Abstract

To the Editor
Erik Monasterio and Andrew McKean (2013) warn ‘Part of the rapid diffusion of atypical antipsychotic (AAP) medications has been achieved by large increases in the rate of use in certain sub-populations, most notably youths for whom long-term data on safety and efficacy are still lacking …’.
They refer to their 2010 survey (Montaserio and McKean, 2011) which found 58% of psychiatrists prescribed quetiapine off-label every week. ‘Of those psychiatrists that had prescribed AAPs for an off-label indication, the most common first-line agent was quetiapine (94%).’
The USA study of 46,089 users of AAPs (Ray et al., 2009) found that the adjusted incidence-rate ratio for sudden cardiac death, according to use or non-use of AAPs (where persons with a baseline diagnosis of schizophrenia or related psychosis were excluded) for quetiapine was 1.49, p-value 0.06 (1.99 for olanzapine, 2.49 for risperidone; p < 0.001 for both). For a low dose (< 100 mg chlorpromazine equivalent) of any AAP, the ratio was 1.52 (p-value 0.08).
Monasterio and McKean (2011) highlighted that cases of quetiapine abuse have been increasingly reported and in the USA it has been referred to as Quell, Susie-Q, Baby Heroin, and Q-Ball.
Heilbronn et al. (2012) explain quetiapine-related overdoses are more likely to result in hypotension, respiratory depression, coma, or death compared with other antipsychotics.
Many other potential adverse effects of quetiapine exist, including interactions with erythromycin and grapefruit, and factors described on the Australian AstraZeneca datasheet but not mentioned on the www.medsafe.govt.nz website: (i) ‘Increased blood pressure has not been identified in the adult population but was seen in children and adolescents’ (The NZ Medsafe website datasheets refer to ‘changes in blood pressure’); (ii) ‘Concomitant use of ADHD medication and quetiapine is not recommended. If concomitant therapy is considered necessary, patients should be carefully monitored for the effect of the combination of treatments on the signs and symptoms of both ADHD and acute mania. Effects on blood pressure may be cumulative and blood pressure should be carefully monitored.’
However, ‘An advisory panel to the US Food and Drug Administration voted in favour of approving more limited use of quetiapine as an adjunctive therapy in treatment-refractory depression’ (Kuehn, 2009).

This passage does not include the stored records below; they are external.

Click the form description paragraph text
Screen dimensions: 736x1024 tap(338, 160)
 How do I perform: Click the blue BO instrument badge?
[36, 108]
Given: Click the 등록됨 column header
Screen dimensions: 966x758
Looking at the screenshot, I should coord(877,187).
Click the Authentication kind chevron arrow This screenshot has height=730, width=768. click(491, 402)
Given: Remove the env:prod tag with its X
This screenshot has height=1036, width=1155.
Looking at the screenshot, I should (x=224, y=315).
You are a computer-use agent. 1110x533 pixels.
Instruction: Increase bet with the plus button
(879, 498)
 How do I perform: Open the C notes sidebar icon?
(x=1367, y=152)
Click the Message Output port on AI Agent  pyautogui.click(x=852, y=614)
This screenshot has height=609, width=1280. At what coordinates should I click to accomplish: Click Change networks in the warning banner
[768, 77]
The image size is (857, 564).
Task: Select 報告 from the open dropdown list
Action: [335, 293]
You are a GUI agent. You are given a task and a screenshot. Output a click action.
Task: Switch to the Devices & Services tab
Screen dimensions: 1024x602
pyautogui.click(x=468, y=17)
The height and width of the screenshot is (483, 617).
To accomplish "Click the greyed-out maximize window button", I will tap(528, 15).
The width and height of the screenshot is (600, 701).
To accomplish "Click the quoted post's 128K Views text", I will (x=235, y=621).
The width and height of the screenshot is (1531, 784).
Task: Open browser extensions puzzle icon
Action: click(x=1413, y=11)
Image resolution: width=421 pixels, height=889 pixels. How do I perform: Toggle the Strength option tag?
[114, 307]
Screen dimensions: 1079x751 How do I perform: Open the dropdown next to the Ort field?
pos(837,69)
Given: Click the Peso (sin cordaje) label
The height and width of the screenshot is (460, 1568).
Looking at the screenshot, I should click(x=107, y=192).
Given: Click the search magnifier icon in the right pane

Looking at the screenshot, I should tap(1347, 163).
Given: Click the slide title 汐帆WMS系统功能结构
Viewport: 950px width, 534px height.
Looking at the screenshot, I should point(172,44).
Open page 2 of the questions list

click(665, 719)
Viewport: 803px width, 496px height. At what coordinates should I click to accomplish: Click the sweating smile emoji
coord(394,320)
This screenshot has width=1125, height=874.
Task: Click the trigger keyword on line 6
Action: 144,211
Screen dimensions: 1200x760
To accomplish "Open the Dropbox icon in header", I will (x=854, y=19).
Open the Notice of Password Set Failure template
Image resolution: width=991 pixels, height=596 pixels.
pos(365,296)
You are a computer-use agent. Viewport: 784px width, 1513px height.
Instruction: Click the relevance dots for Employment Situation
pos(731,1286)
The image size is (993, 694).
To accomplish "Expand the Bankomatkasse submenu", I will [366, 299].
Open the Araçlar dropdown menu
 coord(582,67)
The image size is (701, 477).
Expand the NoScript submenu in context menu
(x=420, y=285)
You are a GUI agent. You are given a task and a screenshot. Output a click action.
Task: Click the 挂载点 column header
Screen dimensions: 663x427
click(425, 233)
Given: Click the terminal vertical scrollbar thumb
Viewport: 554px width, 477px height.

What I find is that in everyday inpatient and outpatient child and adolescent psychiatry, in spite of one’s best efforts to treat the underlying condition(s) and to introduce non-medical strategies, often in the short term and occasionally in the long term, one needs to prescribe an anxiolytic or hypnotic. I avoid prescribing zopiclone or benzodiazepines because of the potential for tachyphylaxis, dependence, disinhibition, and abuse; and because of hazards when driving or when combined with alcohol. Melatonin can be effective for early insomnia, but costs the patient $NZ 0.66 or more per day.
Thus, off-label prescribing of quetiapine for excessive anxiety or for insomnia is often the best alternative, as long as one monitors for side effects. Where such off-label prescribing of quetiapine is not centrally funded, the cost falls unfairly on the local health authority, or on the patient or caregiver. (In New Zealand the consumer does not pay more for an off-label prescription, than for a prescription for a registered indication.)
Footnotes
Funding
This research received no specific grant from any funding agency in the public, commercial, or not-for-profit sectors.
Declaration of interest
The author reports no conflicts of interest. The author alone is responsible for the content and writing of the paper.